## Start Reading passage
Skip to content

Recipe 11: A Development Environment That Leases a GPU for Five Minutes

Situation

Interactive workflows (notebooks, REPLs, “cells”) alternate between:

  • long stretches of CPU-only exploration
  • short bursts of GPU compute

If the unit of allocation is “a GPU instance”, you pay for idle time and suffer slow startup.

In a lease model, you can allocate VRAM for only as long as you actually use it, and you can make “GPU ended” a first-class, explicit state transition rather than an operational failure.

What You Build

An interactive environment where:

  • GPU is acquired per session/cell as a short TTL lease.
  • The environment renews while active.
  • Long runs checkpoint state to block storage so preemption is cheap.

This recipe complements Recipe 18 (multi-user GPU studio) by focusing on the single-user ergonomics and the preemption/checkpoint loop.

Building Blocks

  • grafos_std::gpu::GpuBuilder
  • grafos_std::block::BlockBuilder for checkpoints
  • grafos_collections::durable::Durable<T> for model state snapshots
  • grafos_observe for per-cell metering

Related API docs:

Design

Preemptible GPU Sessions

Treat the GPU lease as ephemeral:

  • default TTL: ~5 minutes
  • renew while actively computing
  • if renewal fails, stop and surface a structured error

The user experience should be:

  • “GPU session ended, rerun this cell to reacquire”

not:

  • “everything is slow and broken”

Checkpointing

To make preemption normal:

  • checkpoint model state frequently (after each epoch or N steps)
  • store checkpoints in block lease

If the GPU lease ends, the next cell:

  1. acquires a new GPU lease
  2. restores from checkpoint
  3. continues

Walkthrough (Implementation Sketch)
## End Reading passage
## Start Records provided
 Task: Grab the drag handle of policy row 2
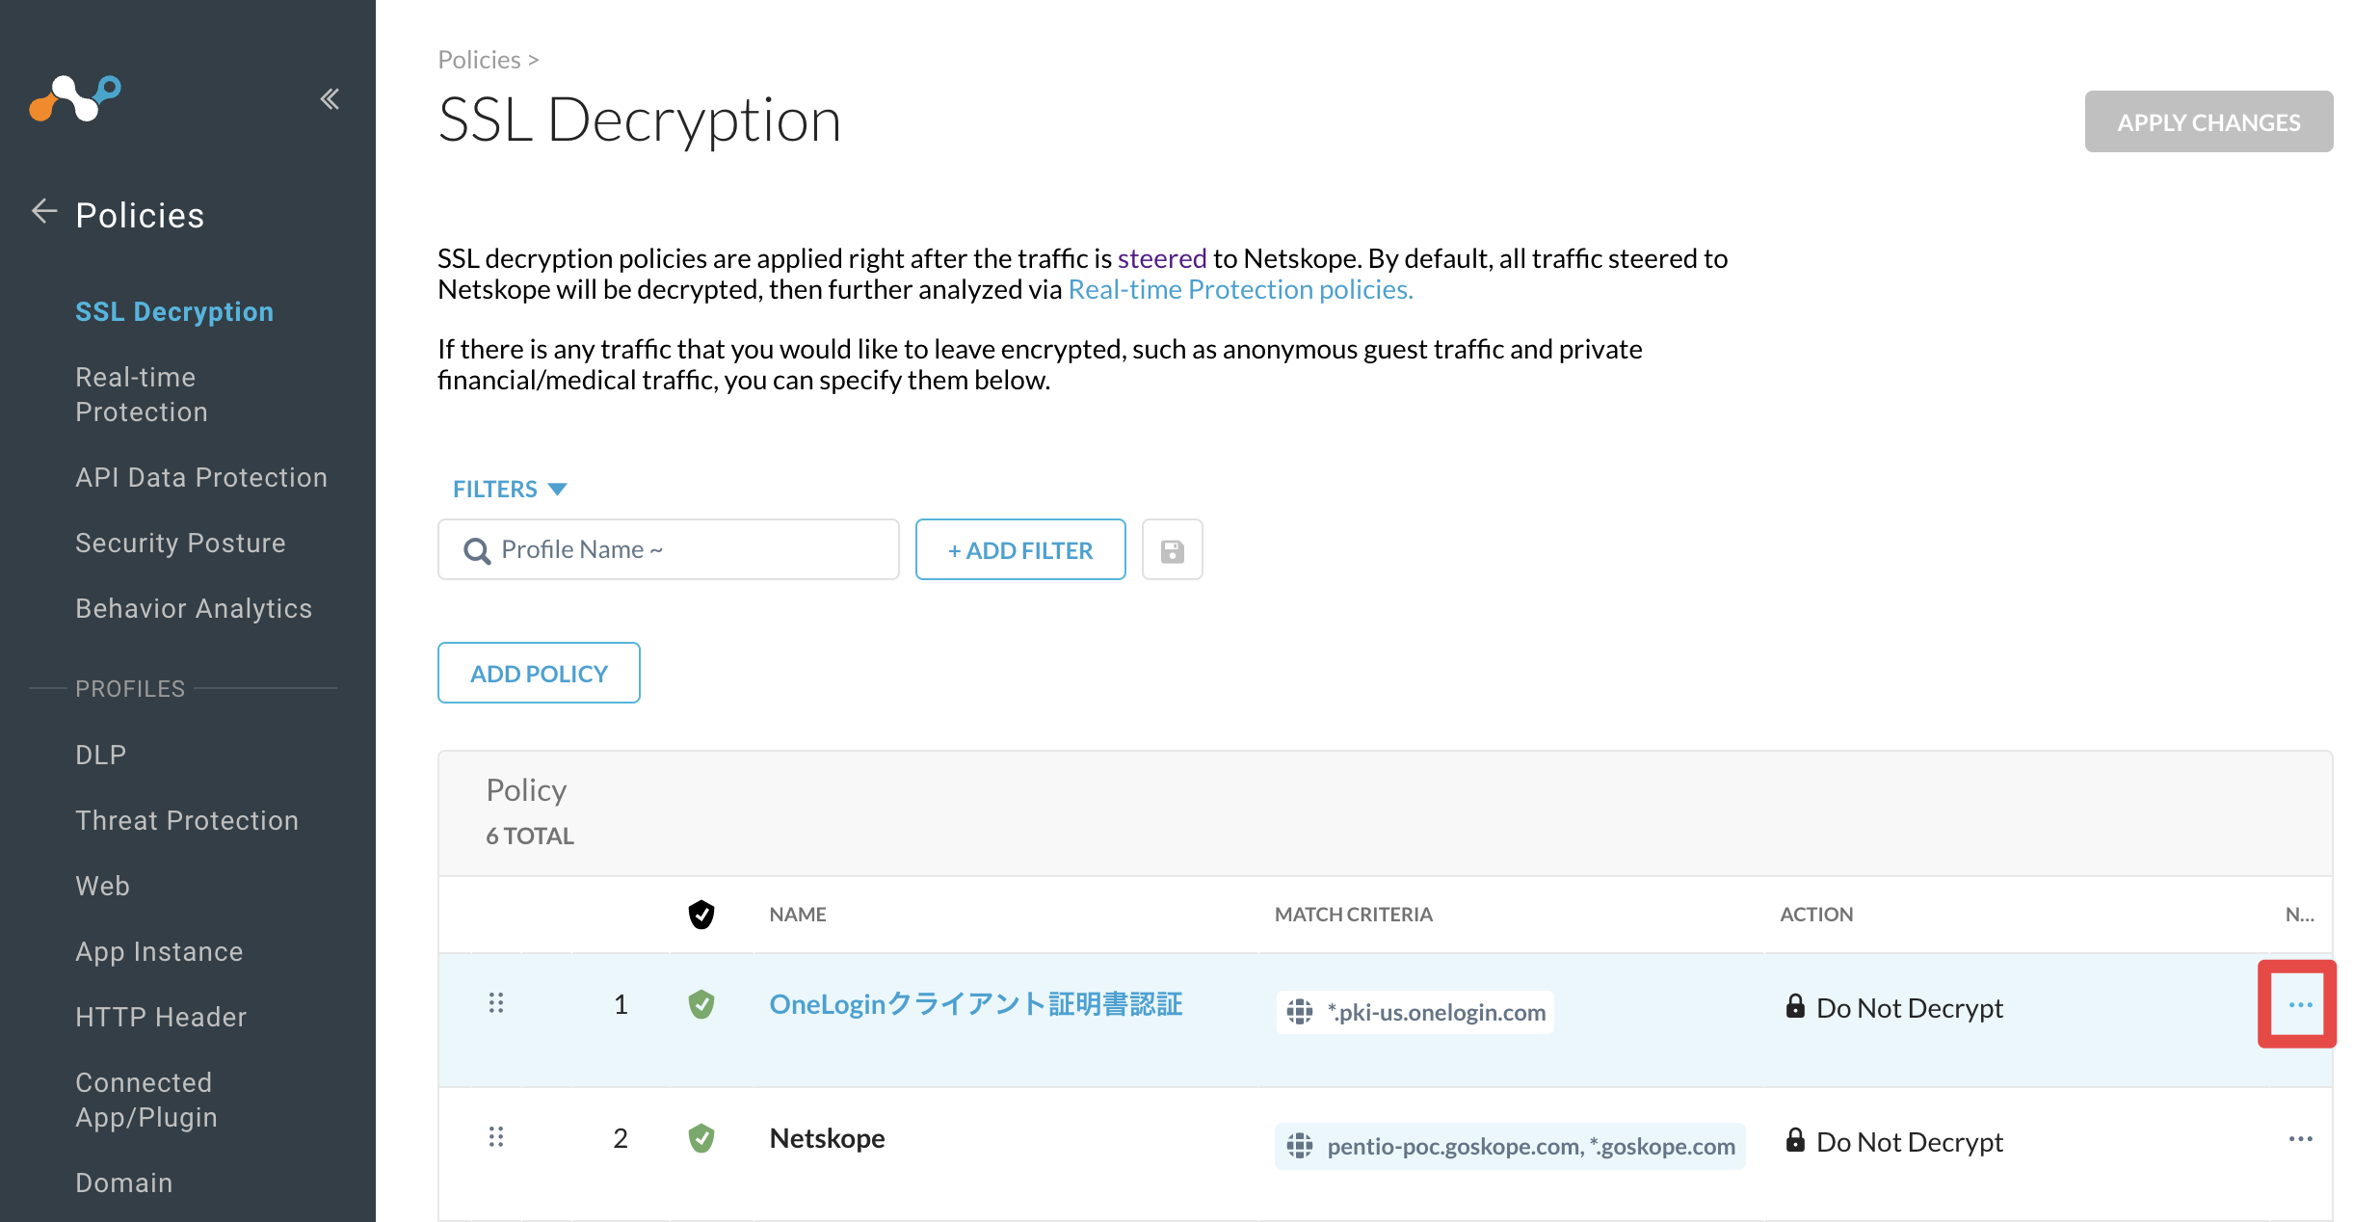click(x=496, y=1137)
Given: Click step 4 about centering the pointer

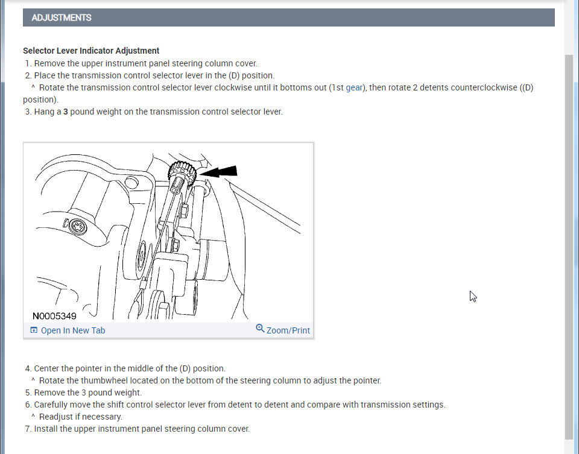Looking at the screenshot, I should tap(125, 368).
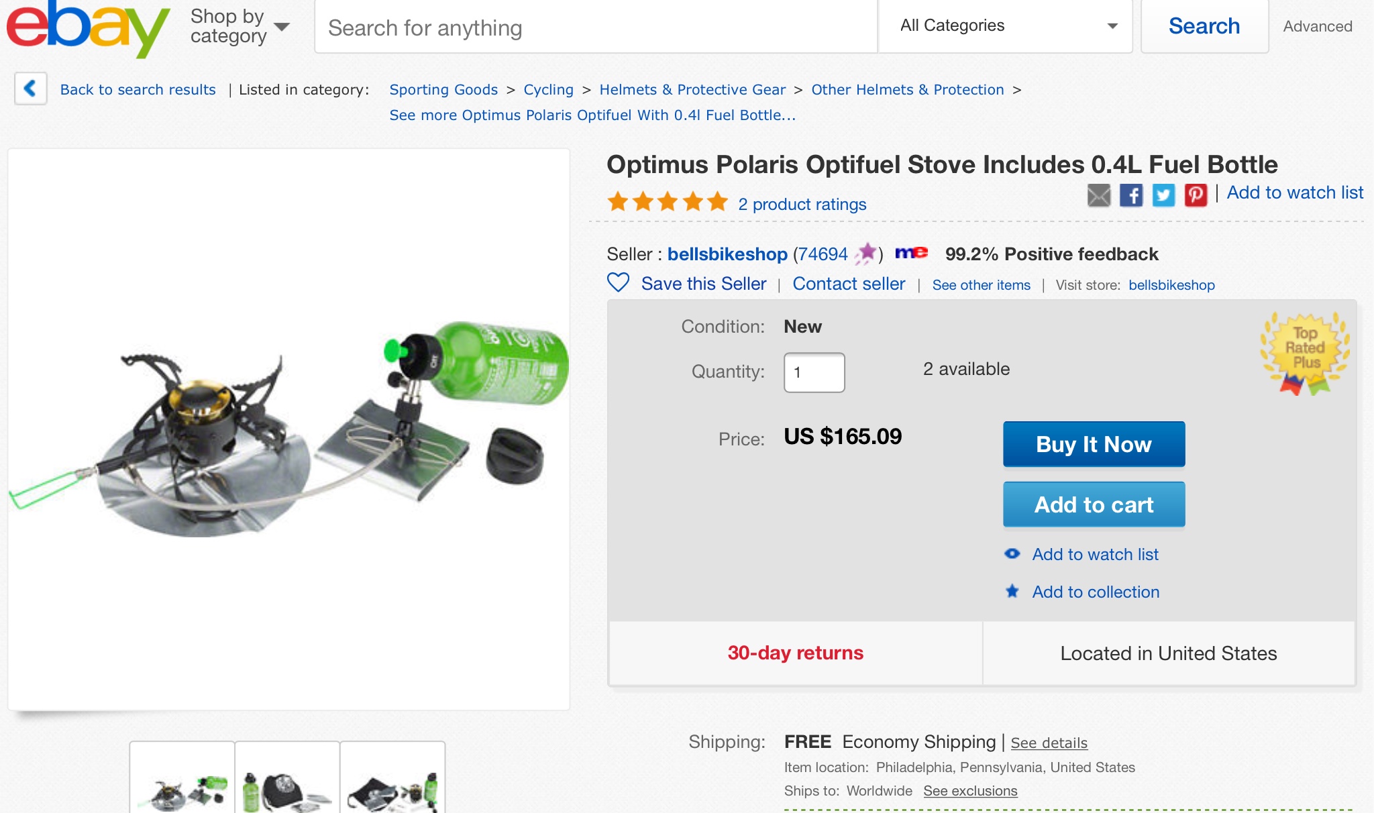1374x813 pixels.
Task: Click the back arrow icon
Action: 30,89
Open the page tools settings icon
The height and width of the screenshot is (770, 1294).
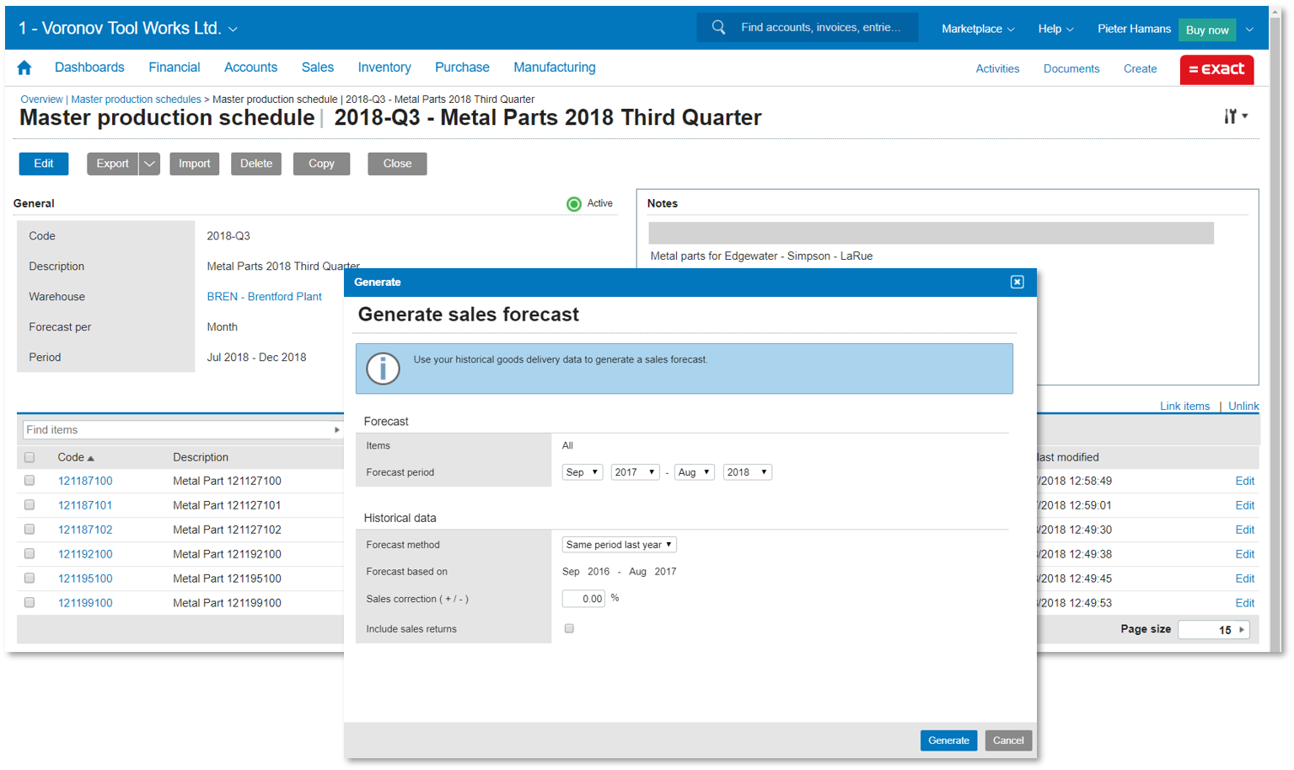tap(1234, 116)
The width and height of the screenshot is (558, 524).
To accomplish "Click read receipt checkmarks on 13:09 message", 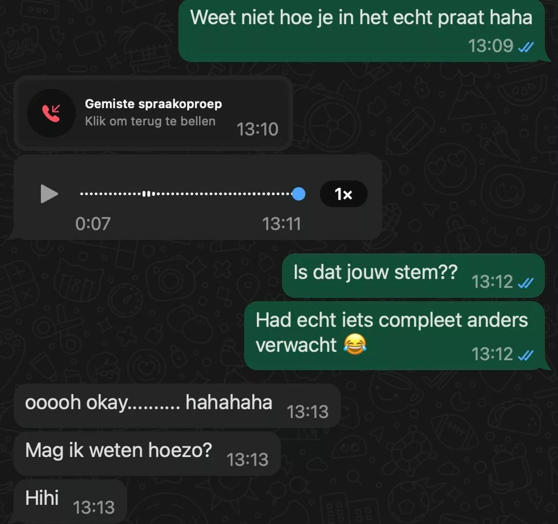I will click(x=526, y=47).
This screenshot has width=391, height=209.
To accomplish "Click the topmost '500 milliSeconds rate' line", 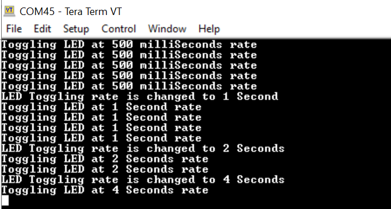I will (129, 45).
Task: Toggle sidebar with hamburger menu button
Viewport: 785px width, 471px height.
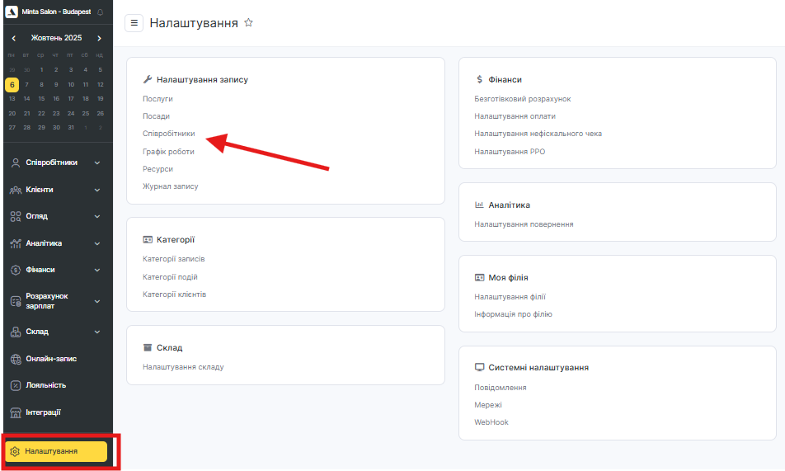Action: pyautogui.click(x=134, y=23)
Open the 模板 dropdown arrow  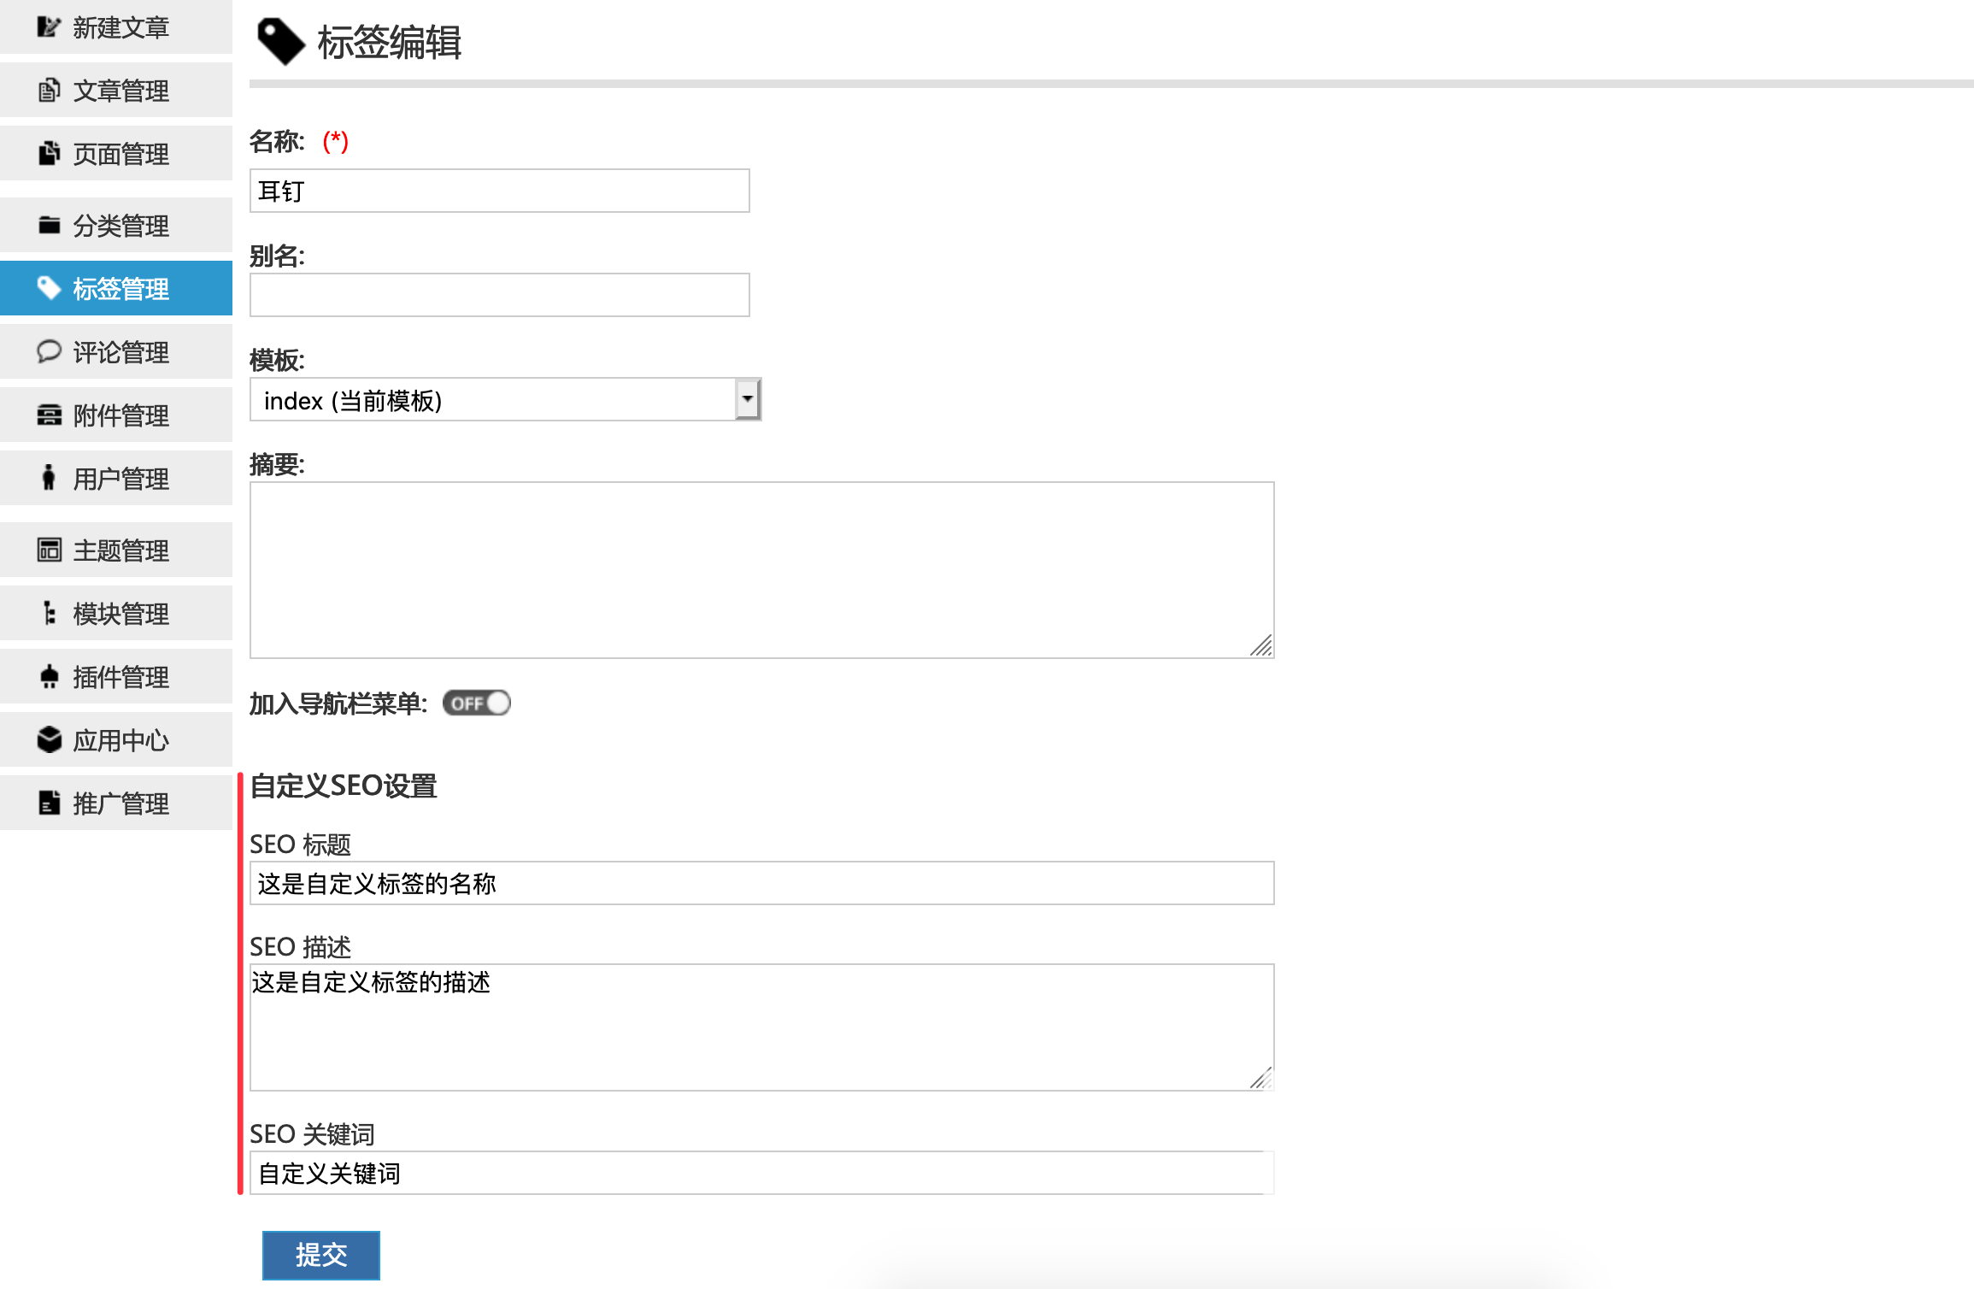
## End Records provided
Set problem :: Pick up the GPU lease recipe right after its last line and keep writing it. The listing is not used for anything here.

Result ::
1. Acquire GPU Lease

let gpu = fabric.alloc_gpu()
.min_vram(2 * 1024 * 1024 * 1024)
.lease_secs(300)
.acquire()?;

2. Renew While Active

Use a renewal policy like:

  • renew when remaining TTL < 25% (or every minute)

If renew fails:

  • abort current cell
  • checkpoint if possible

3. Checkpoint Model State

let ckpt_lease = BlockBuilder::new().min_blocks(512).lease_secs(3600).acquire()?;
let mut d: Durable<ModelState> = Durable::new(initial_state, ckpt_lease);
// periodically:
d.checkpoint()?;

4. Restore After Preemption

After a session ends:

let d2: Durable<ModelState> = Durable::restore(existing_ckpt_lease)?;

Failure Modes

  • LeaseExpired mid-run: treat as preemption; surface clear message.
  • Disconnected: retry or fail with “GPU unavailable”.
  • checkpoint failure: fail closed; user should not believe progress was saved.

Observability

Track per-cell:

  • VRAM leased
  • GPU-seconds consumed
  • kernel launches
  • checkpoint bytes written

This is what enables “cost per cell” UX.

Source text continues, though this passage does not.